Что уж задним числом вспоминать, как это было, но одно могу сказать: чудо, что мы не попались. Наверное, все дело в том, что уже настала ночь и на дороге нам никто не встретился, кроме собак. Почуяли дохлятину и потянулись за нами, но Джинкс запустила в них камнем, потом еще парочкой, и собаки отстали.
Тележку мы толкали поочередно, и это было нетрудно, потому что останки Мэй Линн — буквально останки, не много же от нее осталось, — были не тяжелее свежевыпеченного каравая, вот только пахли не так здорово. Ясная ночь, поскрипывают колеса тележки. Катили мы ее очень резво — запашок подгонял.
Терри повел нас на зады кирпичного завода своего отчима. Мы с Джинкс встали под окном, сцепили руки, образовав ступеньку, приподняли Терри, и он стал толкать и расшатывать окно, пока оно не поддалось. Терри забрался внутрь и открыл нам дверь. Я протолкнула в дверь тележку и вошла.

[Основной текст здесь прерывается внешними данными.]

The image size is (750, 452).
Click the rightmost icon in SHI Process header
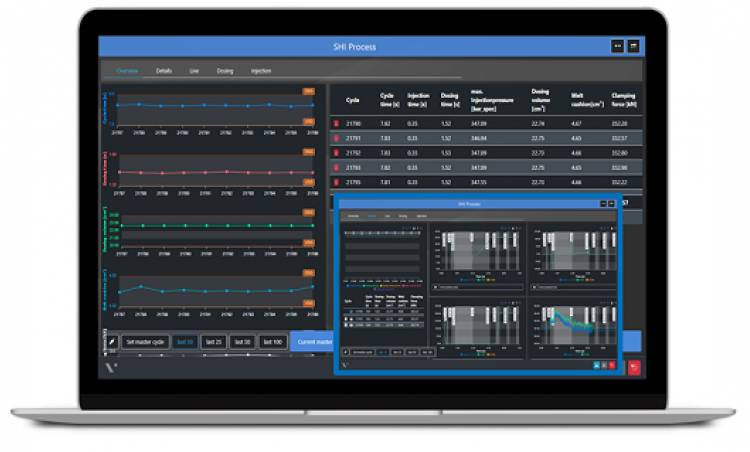tap(634, 47)
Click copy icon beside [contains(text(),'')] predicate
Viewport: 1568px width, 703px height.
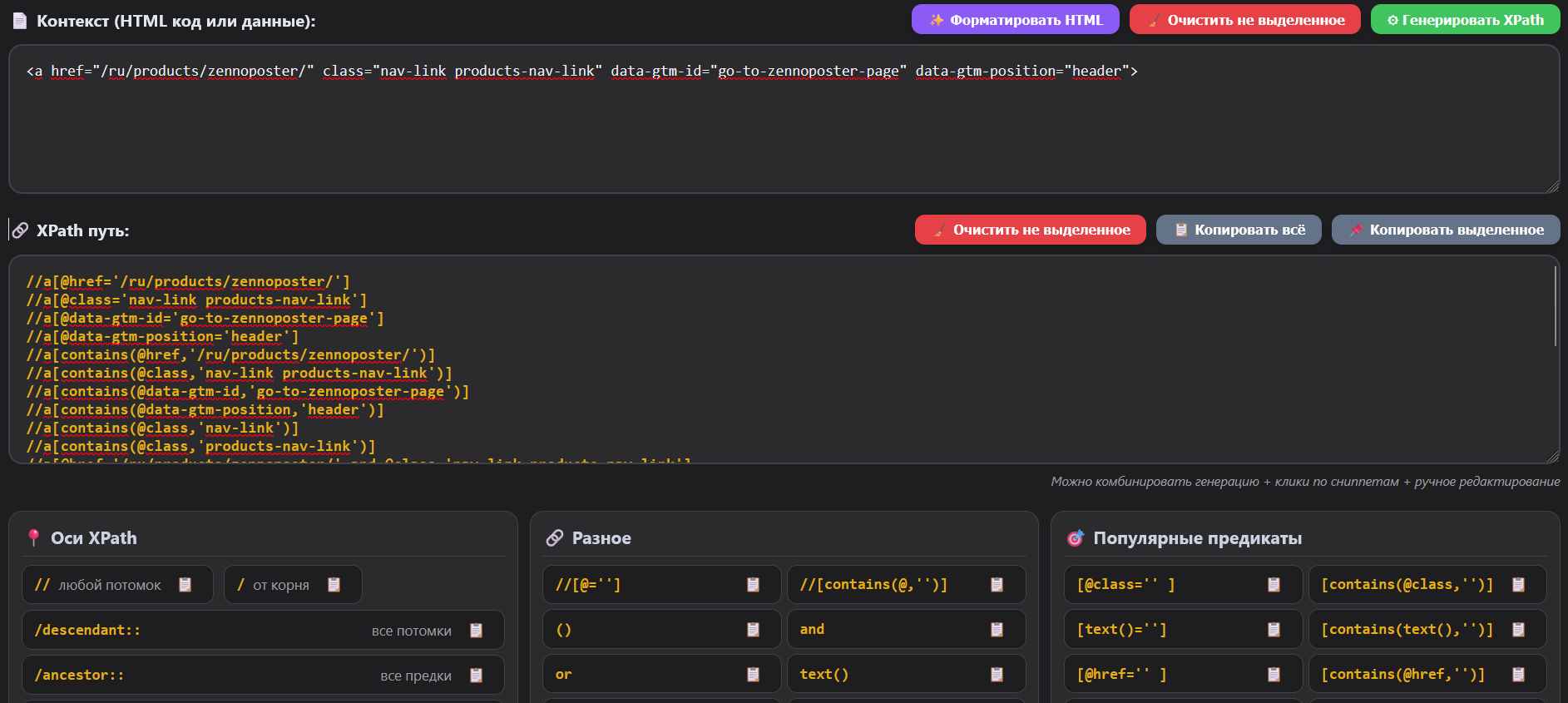click(x=1518, y=630)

Прокатив тележку по узким рядам сложенных штабелями кирпичей, мы добрались до десятка печей-ульев для обжига. Они были вмонтированы в стену, снабжены металлическими дверьми с ручками — деревянными в металлических рамах, а на стенах между дверьми были круглые выключатели.
Терри вытащил из кармана спичку, подобрал с пола клочок бумаги и поджег. Повернул выключатель, открыл металлическую дверь. Послышался свист, словно опоссума спугнули, — это газ выходил сквозь решетку на дне печи. Терри сунул в решетку горящую бумажку, и свист превратился в рев; пахнуло жаром, чуть не опалив мне брови, — запылали голубые и желтые языки, и сразу стало так жарко, что с меня градом хлынул пот.
— Немножко подождем, — предупредил Терри, закрывая дверцу.
Мы присели на невысокую горку кирпичей.
— Надо, чтобы нагрелось до максимальной температуры, — пояснил Терри. — Тогда она сгорит быстро и чисто. Тело превратится в пепел вместе с костями.
Не знаю, как долго мы ждали. Я все боялась, что нас тут настигнут мои бывшие родственники во главе с констеблем Саем, но никто не явился.
Наконец Терри поднялся и натянул перчатки, которые до того заткнул себе за пояс. Он приоткрыл дверцу — пламя внутри ярилось и бушевало, изгибаясь во все стороны. Терри снял с тележки брезент, и мы все вместе, лопатами и руками в перчатках, кое-как сняли Мэй Линн с тележки — и оторванную руку, и то темное, про что мы не поняли, что это было такое, — и свалили все это на брезент. Терри с обеих сторон и с концов подвернул брезент, вроде как укутал Мэй Линн. Втроем мы перенесли тело в брезенте к печи, сунули его туда ногами вперед и подтолкнули. Огонь тут же принялся за дело, впился в брезент с урчанием, точно голодный. Терри захлопнул дверцу. Поглядел на нас. Лицо его было густо усыпано бусинами пота, и выглядел он так, словно мыслями унесся куда-то далеко от нас.